Supplied text:
——————————
As for eating the local diet, as much as I like rice, rice for breakfast seems to give me heartburn, and requires okazu of some sort, plates to put it all on, a pair of chopsticks, and you have to open the refrigerator. Bread, you can stick in the toaster, slap some peanut butter on it, and stuff it in your pocket or backpack for eating on your way to the station. 

Do any of the expats eat rice for breakfast? What do you think about bread in Japan? 
I had trouble finding good European style al dente bread. Regular bread seemed to be sweet and too soft.

Mari


----------



## synthia

I never have been able to handle rice or fish for breakfast. I sprung for cereals. Since I lived in a smaller city, Kitakyushu, my rnet wasn't so terribly high ($450 per month for a 2DK), so I could afford to pretty much eat what I wanted. I just cringed a lot for the first four months.


----------



## beatnik

steadyboy said:


> Larabell, can you confirm/dispel the strong rumour about the cost of supermarkets selling western items? I am told they are very expensive, but can not tell how expensive is very expensive, if you get my point. How much would I pay for a jar of coffee? a litre of beer? a Big Mac? In general, I guess noodles would be cheaper and potatoes would be dearer, but are they twice the price, 5 times the price, 10 times the price?


America brands are a little more but for the most part it's not crazy expensive like most people say. I visited Tokyo this past spring and found that most things were no more than 20% higher in price and in most cases I think only about 10% higher than Los Angeles. 

Things like rent are not bad. Transportation will cost you more than say NYC but using the trains in Tokyo is still more economical than having to maintain a car payment, insurance and gas in a place like Los Angeles. 

I hope these comparisons help.

I think most of the notions that Japan is very expense come from tourists that found fancy cafe in a tourist/shopping area and ordered an infamous $7 coffee. This is rare and if you really want a good coffee you can actually get one from a vending machine for about $1.20. Hot and tasty in a nice can.
——————————
Activities:
A. In the forum thread about food and costs in Japan, how much does a good coffee from a vending machine cost?
B. Print the part of the forum thread between "I had trouble" and "first four months.", inclusive.

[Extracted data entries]
——————————
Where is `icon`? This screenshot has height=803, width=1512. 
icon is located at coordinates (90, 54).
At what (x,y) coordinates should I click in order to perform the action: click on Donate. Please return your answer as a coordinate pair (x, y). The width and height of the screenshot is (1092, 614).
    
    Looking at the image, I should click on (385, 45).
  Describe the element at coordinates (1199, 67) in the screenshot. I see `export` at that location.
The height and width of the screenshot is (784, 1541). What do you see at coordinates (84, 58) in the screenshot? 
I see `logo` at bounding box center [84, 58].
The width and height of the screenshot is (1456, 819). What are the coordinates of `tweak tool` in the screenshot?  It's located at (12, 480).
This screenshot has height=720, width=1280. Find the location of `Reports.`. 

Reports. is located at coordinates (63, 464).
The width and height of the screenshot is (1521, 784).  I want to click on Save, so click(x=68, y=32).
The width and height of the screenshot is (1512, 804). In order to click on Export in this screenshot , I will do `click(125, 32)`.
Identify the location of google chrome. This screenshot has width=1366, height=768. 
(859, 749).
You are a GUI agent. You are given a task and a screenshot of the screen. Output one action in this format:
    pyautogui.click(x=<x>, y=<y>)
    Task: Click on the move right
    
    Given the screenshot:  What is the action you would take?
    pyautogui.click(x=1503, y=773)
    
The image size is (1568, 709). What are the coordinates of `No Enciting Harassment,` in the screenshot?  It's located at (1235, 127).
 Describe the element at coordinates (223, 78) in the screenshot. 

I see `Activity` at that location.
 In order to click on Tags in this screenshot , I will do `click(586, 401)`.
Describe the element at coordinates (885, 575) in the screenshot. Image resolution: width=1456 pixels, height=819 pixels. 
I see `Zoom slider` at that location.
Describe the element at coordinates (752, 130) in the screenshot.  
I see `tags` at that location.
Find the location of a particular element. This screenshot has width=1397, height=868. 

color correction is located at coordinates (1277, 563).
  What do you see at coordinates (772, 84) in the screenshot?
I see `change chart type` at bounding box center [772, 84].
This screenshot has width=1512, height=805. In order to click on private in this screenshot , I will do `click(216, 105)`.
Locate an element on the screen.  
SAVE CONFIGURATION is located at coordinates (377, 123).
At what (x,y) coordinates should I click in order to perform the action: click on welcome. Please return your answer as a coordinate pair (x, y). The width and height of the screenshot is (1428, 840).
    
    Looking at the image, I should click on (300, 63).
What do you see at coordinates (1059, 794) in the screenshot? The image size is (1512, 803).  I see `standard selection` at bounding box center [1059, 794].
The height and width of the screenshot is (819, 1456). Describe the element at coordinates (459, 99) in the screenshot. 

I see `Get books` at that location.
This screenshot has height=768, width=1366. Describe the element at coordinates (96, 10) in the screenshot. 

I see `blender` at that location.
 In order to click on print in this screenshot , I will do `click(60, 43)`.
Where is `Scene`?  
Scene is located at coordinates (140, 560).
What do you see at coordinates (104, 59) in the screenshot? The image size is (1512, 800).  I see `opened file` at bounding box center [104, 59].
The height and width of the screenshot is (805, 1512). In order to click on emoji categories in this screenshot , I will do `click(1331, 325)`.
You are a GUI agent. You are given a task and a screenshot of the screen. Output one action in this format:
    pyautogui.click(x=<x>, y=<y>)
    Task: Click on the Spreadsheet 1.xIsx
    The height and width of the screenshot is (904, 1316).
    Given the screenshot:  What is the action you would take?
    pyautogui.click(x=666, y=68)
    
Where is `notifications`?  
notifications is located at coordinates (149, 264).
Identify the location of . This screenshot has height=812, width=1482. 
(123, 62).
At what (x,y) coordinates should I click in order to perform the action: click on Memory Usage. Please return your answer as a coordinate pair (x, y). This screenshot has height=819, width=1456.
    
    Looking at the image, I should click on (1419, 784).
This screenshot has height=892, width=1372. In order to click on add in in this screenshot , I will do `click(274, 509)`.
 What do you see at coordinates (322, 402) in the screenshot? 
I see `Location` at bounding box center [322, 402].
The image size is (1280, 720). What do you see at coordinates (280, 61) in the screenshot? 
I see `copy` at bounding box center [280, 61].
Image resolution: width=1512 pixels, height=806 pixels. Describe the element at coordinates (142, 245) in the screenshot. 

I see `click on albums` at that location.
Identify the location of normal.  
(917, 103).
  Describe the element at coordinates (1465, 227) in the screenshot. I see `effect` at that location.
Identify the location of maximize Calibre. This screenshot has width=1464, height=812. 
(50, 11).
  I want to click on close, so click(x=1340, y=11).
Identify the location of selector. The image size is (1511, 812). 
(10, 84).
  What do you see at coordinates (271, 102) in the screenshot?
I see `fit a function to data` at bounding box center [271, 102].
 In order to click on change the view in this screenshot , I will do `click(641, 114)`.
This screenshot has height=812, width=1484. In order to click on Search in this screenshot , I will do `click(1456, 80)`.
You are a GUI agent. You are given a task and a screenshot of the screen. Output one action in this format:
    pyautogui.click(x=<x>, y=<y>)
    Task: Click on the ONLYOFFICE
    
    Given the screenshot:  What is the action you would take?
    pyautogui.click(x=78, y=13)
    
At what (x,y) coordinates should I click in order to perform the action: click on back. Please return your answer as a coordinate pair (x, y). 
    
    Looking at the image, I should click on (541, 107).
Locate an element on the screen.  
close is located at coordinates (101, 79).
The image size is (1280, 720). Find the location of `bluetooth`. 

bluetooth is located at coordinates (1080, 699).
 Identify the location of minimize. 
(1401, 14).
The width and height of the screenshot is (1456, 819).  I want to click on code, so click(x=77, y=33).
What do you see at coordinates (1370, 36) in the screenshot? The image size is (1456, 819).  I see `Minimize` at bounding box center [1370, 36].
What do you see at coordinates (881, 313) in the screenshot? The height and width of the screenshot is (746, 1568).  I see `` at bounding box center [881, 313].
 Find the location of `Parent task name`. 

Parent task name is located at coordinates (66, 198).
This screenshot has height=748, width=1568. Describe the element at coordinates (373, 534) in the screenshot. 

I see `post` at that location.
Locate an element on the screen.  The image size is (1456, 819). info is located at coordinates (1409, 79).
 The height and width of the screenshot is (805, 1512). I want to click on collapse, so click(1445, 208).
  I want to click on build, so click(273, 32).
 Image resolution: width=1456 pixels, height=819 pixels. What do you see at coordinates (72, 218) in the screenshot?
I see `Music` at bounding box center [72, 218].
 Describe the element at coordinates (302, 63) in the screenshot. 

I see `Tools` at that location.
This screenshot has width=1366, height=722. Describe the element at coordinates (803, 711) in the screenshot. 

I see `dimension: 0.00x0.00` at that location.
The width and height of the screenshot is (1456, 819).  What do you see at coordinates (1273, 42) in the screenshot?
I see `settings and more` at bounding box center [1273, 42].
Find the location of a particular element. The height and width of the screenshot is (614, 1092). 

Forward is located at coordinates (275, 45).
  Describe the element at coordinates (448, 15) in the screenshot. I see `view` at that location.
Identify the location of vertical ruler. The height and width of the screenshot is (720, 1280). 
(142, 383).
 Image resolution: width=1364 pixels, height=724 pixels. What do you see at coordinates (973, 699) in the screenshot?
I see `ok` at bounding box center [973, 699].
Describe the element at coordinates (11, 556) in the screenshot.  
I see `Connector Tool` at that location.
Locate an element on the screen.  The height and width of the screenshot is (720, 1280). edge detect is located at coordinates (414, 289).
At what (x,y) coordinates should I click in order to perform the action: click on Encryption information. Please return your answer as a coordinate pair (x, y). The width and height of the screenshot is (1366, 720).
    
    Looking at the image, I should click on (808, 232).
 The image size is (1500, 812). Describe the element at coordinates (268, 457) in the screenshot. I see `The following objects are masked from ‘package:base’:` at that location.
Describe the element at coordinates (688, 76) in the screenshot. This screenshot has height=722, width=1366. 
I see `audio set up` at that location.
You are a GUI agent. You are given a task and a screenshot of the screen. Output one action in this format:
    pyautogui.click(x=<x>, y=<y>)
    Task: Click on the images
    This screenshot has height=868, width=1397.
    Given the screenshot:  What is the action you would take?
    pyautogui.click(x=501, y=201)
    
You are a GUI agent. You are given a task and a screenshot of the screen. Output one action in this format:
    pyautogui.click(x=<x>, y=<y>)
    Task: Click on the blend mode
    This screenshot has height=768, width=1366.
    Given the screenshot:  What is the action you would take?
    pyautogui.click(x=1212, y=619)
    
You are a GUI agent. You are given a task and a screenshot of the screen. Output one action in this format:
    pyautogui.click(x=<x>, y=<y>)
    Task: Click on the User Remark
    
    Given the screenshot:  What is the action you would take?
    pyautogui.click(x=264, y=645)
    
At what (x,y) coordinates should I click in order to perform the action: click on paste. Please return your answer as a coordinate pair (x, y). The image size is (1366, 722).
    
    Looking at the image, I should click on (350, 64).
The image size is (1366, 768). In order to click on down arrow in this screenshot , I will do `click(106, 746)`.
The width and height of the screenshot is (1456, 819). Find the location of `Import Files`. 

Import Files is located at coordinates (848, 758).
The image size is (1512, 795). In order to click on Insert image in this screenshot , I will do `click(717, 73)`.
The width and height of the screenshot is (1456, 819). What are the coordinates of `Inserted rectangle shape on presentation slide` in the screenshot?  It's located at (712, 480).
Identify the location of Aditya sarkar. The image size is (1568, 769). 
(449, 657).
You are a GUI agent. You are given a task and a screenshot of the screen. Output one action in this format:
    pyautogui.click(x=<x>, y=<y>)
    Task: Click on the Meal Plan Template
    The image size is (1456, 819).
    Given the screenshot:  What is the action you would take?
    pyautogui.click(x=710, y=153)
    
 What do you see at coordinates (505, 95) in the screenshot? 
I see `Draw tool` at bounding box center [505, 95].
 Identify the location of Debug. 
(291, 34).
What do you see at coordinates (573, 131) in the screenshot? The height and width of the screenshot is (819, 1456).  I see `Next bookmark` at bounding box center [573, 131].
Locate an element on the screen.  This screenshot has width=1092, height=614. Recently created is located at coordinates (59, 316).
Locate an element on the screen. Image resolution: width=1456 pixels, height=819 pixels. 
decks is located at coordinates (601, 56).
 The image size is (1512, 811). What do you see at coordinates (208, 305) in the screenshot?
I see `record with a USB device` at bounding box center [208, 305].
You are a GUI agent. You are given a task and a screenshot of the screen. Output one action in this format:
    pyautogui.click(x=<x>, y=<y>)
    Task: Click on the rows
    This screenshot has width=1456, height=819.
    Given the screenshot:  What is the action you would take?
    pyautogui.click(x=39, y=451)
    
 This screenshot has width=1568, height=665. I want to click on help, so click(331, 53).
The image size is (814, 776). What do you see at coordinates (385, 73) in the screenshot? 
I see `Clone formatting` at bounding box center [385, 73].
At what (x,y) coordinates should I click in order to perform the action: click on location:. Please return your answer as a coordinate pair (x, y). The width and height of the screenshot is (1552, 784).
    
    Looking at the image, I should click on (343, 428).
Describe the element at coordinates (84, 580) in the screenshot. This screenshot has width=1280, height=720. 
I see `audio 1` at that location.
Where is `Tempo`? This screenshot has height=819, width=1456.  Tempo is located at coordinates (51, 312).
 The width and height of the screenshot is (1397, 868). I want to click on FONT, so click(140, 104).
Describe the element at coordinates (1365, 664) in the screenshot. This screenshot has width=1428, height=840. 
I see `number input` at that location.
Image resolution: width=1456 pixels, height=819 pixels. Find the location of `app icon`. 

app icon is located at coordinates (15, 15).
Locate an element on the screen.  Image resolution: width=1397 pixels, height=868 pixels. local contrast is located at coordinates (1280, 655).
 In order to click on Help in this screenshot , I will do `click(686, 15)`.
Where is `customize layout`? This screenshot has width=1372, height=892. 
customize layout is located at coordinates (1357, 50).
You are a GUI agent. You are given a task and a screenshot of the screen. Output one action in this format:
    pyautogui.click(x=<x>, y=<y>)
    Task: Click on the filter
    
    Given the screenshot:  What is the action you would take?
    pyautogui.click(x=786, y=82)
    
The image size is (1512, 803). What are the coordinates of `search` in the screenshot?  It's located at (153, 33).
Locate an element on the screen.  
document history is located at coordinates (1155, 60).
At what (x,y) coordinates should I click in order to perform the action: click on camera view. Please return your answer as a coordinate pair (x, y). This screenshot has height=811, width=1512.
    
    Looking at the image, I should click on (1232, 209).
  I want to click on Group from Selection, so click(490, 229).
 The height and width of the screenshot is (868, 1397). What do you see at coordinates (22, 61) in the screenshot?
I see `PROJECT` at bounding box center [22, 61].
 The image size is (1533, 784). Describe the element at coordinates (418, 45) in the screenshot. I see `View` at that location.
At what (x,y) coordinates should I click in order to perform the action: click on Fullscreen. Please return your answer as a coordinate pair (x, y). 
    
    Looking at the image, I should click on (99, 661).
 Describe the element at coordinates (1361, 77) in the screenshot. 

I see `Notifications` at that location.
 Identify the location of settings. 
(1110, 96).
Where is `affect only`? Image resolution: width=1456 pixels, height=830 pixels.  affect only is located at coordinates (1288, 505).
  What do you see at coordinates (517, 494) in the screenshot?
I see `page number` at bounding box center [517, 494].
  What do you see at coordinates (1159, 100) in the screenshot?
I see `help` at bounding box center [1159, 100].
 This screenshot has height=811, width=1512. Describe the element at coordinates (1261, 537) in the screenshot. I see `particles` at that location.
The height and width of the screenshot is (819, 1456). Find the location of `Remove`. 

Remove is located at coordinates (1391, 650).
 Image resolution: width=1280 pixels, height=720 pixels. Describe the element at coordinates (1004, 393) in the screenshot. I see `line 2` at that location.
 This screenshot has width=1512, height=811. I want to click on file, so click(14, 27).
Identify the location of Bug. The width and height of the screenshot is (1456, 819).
——————————
Task-by-task outputs:
A. About $1.20.

B.
I had trouble finding good European style al dente bread. Regular bread seemed to be sweet and too soft.

Mari


----------



## synthia

I never have been able to handle rice or fish for breakfast. I sprung for cereals. Since I lived in a smaller city, Kitakyushu, my rnet wasn't so terribly high ($450 per month for a 2DK), so I could afford to pretty much eat what I wanted. I just cringed a lot for the first four months.